Hacker News new | ask | show | jobs
by lazerpants 3119 days ago
But generating that much energy requires a huge piece of equipment. For example, the unit used for the ablative technique you linked to is quite large and works only at very short distances.

[image of device] https://www.israel21c.org/wp-content/uploads/2013/03/insight...

1 comments

What about multiple devices where their respective waves converge at a specific point?
Ultrasonic waves are attenuated at a rate of 3-180 dB/m[1] (100-1000 kHz waves). So at 10 m a 150 kHz wave will have decreased in amplitude by over 300x. There's no amount of transmitters that can make up for the attenuation at high frequencies. It's not even possible for devices operating above a couple hundred kHz or farther than 10-20 m. A 500 kHz wave will decrease 200 dB over 5 meters, taking it from a shockwave (ie the pressure between pulses is vacuum) to undetectable. You'd need a transmitter strong enough to disintegrate organic material[2] but even the best detectors on earth won't hear it from across a road.

[1]: http://www.ktu.lt/ultra/journal/pdf_50_1/50-2004-Vol.1_09-A....

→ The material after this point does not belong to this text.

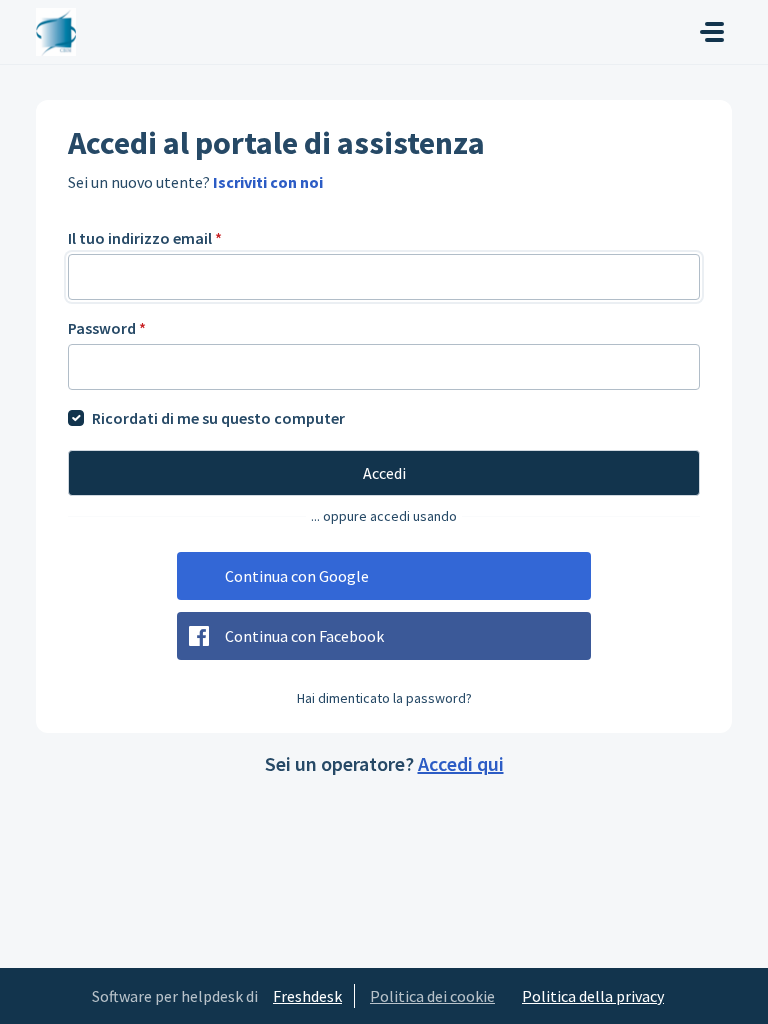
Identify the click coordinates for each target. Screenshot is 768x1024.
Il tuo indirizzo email (145, 238)
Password (107, 328)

[2]: https://en.wikipedia.org/wiki/Sonication

That makes more sense to me, but still, the energy requirements would be huge. Given Cuba's electricity infrastructure (and probably even without that) I think you would be looking at 3 or more big pieces of equipment that require very large, very heavy, batteries. It seems like that would have been very conspicuous.
It'd be awfully difficult to precisely position and aim multiple transmitters discreetly.